Saya teringat perkataan Prof Saiful Jazil (Kepala Ma’had UINSA) saat menunggui jenazah di Masjid Nasional Al Akbar: “Kematian kita nanti apa akan dihantarkan orang sebanyak ini..?” ujarnya beberapa kali dihadapan orang-orang sekitar shaf.

Kami haqqul yakin, Almarhum Prof Roem sudah membangun dan merawat integritas dirinya sejak lama. Integritas diri yang dimaksud adalah selarasnya hati dengan ucapan dan tindakan.

Silakan tanya pada seluruh mahasiswa/murid/santri yang pernah belajar pada beliau langsung di kelas formal maupun non formal. Almarhum terbukti memiliki dedikasi tinggi terhadap ilmu, khususnya Ilmu Tafsir.
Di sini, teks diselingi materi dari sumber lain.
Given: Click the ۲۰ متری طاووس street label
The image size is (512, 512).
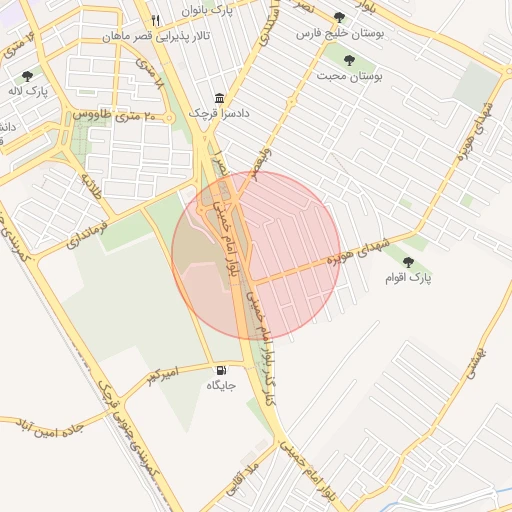Looking at the screenshot, I should [x=114, y=116].
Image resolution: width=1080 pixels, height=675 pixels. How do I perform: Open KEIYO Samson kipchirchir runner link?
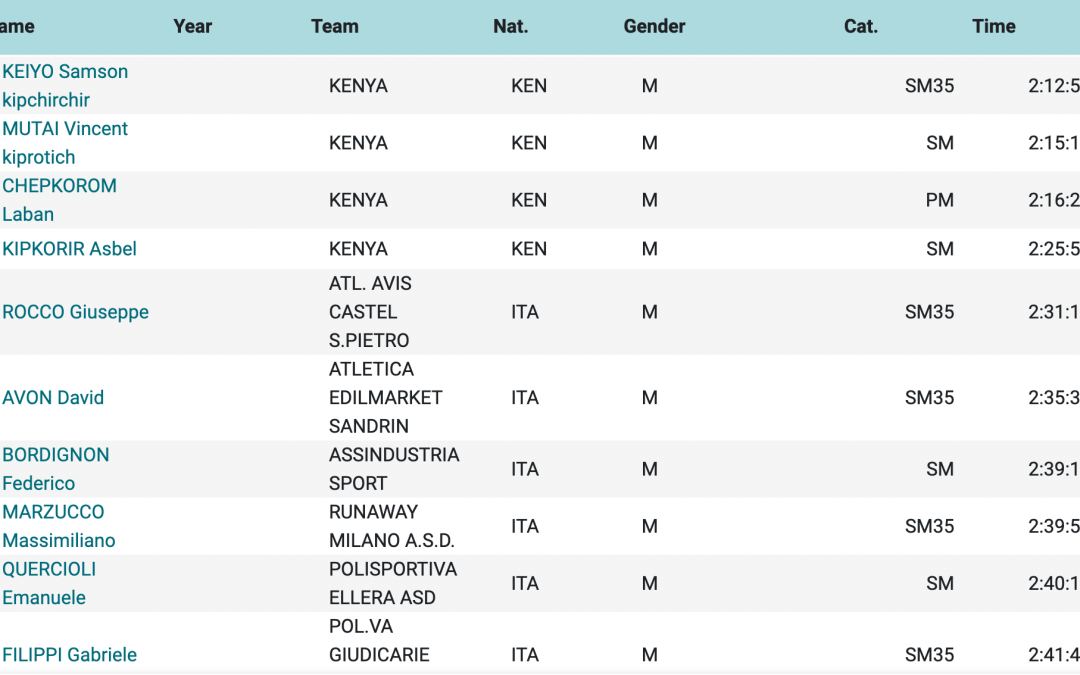click(65, 85)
Istri saya sering cerita bagaimana Prof Roem selalu hadir di kelas tepat waktu sepanjang mengajar kuliah S1 jurusan Tafsir Hadits di UINSA 1991-1995, hampir tidak pernah absen (tidak masuk), detail dalam mengajar, dan sangat obyektif.

Saya yang membersamai almarhum dalam 5 tahun terakhir di Masjid Nasional Al Akbar mengenangnya sebagai sosok orang tua yang mengayomi dan teladan yang sangat baik, seperti bagaimana menyampaikan pendapat di tengah perbedaan (ikhtilaf) orang banyak.

Suatu ketika, jauh sebelum aktif di Masjid Al Akbar, saya menemuinya untuk meminta catatan singkat pada buku saya “Totalitas Shalat Dhuha”. Beliau senyum nyemanak atau ngemong (Bahasa Jawa), dan memberi apresiasi, plus motivasi pada saya.

Beberapa hari kemudian beliau mengundang saya dan memberikan beberapa catatan dan koreksi yang sangat berharga, sekaligus endors pada buku saya itu. Berkat endorsnya, beberapa kali saya diundang untuk mengisi kajian Dhuha di Majelis beliau.

Tidak hanya saya, setiap mahasiswa, santri atau murid-murid beliau tentu akan mudah menjelaskan bagaimana  akhlaqul karimah Prof Roem, termasuk menceritakan kenangan indah bersama beliau, baik saat di majelis-majelis ilmu ataupun di tempat lain.

Akhirnya, kita semua berharap semoga perjalanan di sisa hidup kita bisa menjadi kenangan indah bagi generasi setelah kita, sebagaimana doa Nabi Ibrahim: “Dan Jadikanlah aku buah tutur yang baik bagi orang-orang (yang datang) kemudian.” (QS. Assyuara: 84). Selamat jalan Prof Roem, sampai jumpa pada Reuni Akbar di Syurga, Alfatihah.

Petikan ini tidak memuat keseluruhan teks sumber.